The National Certificate (NC) is a vocational post-secondary qualification, providing training and education in a particular trade. National Certificate courses are offered at several levels mapped to the National Qualifications Framework (NQF). Entry requirements may vary based on the course. Entry requirements for a National Certificate at Level 3 (NC 3) are generally a Form III Certificate or completion of Form IV in secondary school, the National Trade Certificate Foundation, or the equivalent. Entry requirements for a National Certificate at Level 4 (NC 4) or Level 5 (NC 5) are generally a School Certificate (SC), a GCE O Level, a National Certificate at Level 3 in related trades, or the equivalent. The course generally lasts for one to two years, depending on the level and field of study. Students may then progress onto a National Diploma, Diploma, or Higher National Diploma course.
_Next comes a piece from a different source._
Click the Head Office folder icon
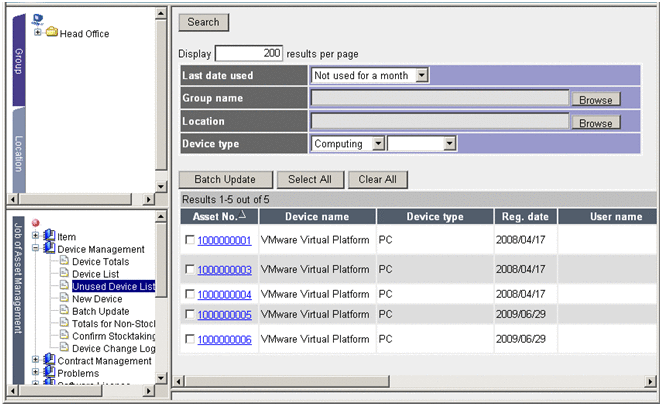This screenshot has width=663, height=407. [51, 33]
===National Diploma (ND)===

The National Diploma (ND) is a vocational post-secondary qualification, providing training and education in a particular trade. National Certificate courses are offered at several levels mapped to the National Qualifications Framework (NQF). Entry requirements may vary based on the course. Entry requirements may include a School Certificate (SC) or GCE O Levels, a Higher School Certificate (HSC) or GCE A Levels, a National Trade Certificate at a specified level, a National Certificate at a specified level, or the equivalent. Work experience may also be considered or required.

===Diploma===
The Diploma is a post-secondary qualification. Entry requirements for the Diploma typically include a Higher School Certificate (HSC), two GCE A Levels, a National Certificate at Level 4 (NC 4) or Level 5 (NC 5) in related trades, or the equivalent. The course typically takes two years to complete. Successful completion of the Diploma allows for progression onto the Higher National Diploma.

===Higher National Diploma (HND)===

The Higher National Diploma (HND) is a post-secondary qualification. Entry requirements for the Higher National Diploma typically include a Higher School Certificate (HSC), two GCE A Levels, a National Certificate at Level 4 (NC 4) or Level 5 (NC 5) in related trades, a Diploma in a related subject, or the equivalent. The course typically takes two to three years to complete.

Higher National Diploma courses offered in Mauritius educational institutions are typically awarded by Edexcel BTEC with accreditation in the United Kingdom. A BTEC Higher National Diploma is roughly equivalent to two years of undergraduate degree-level study at a university. Upon successful completion, students may gain admission to Bachelor's degree programmes, typically with two years of advanced standing. This enables those who entered the vocational stream to re-enter the academic stream and progress further in higher education.